After the Cuban revolution in 1959, Fidel Castro’s government engaged in a widespread persecution of the country’s gay community. Many people were rounded up and sent to “reeducation” labor camps along with other political dissidents and religious figures. While Castro later apologized for the way the country’s gay community was treated at the time, the full scope of the persecution and those affected still remains a mystery. Twenty years later, in 1979, Cuba under Castro legalized homosexuality but discrimination continued.

Over the past decade or so, one of the main promoters of greater rights for the country’s LGBTQ community has come from within the Castro family.

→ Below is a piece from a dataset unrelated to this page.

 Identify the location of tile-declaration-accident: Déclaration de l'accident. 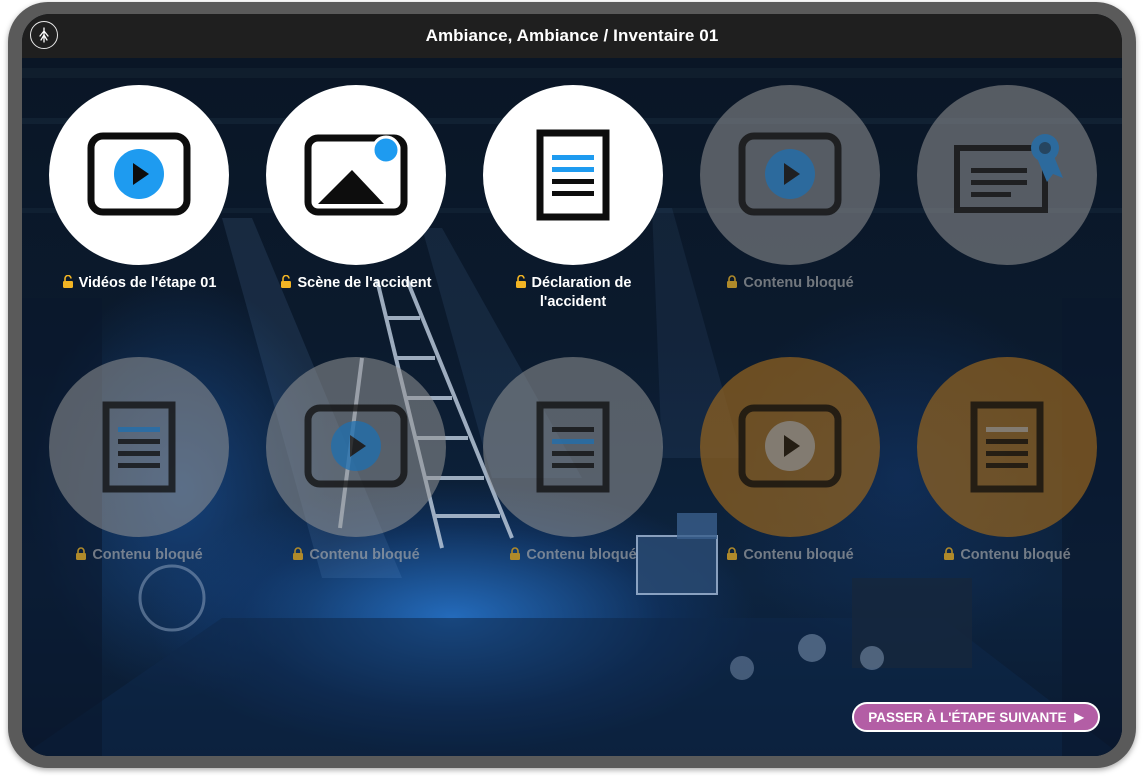
(573, 198).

Mariela Castro, the daughter of Raúl Castro—former Cuban president and Fidel Castro’s brother—became a prominent advocate for LGBTQ rights through a government-funded center on the island.

In 2018, the Cuban government gave up on a plan to legalize same-sex marriage following rampant homophobic backlash from religious groups and civilians.

But less that four years later, history was made in Cuba. The changes to the family code go beyond the advances for the country’s LGBTQ community. It also allows surrogate pregnancies, measures against gender violence, and broader rights for the elderly.

Cuba’s LGBTQ community took to the internet to celebrate the change to the law. Francisco Rodríguez Cruz, a prominent activist and gay man living with HIV who writes under the pen name Paquito el de Cuba, tweeted an image of the results saying in Spanish “what the people have done, has no name” with the hashtag #CubaEsAmor.

He then retweeted a reply from a follower that says in Spanish, “Yes, it has a name Paco: Love. A lot of Love.”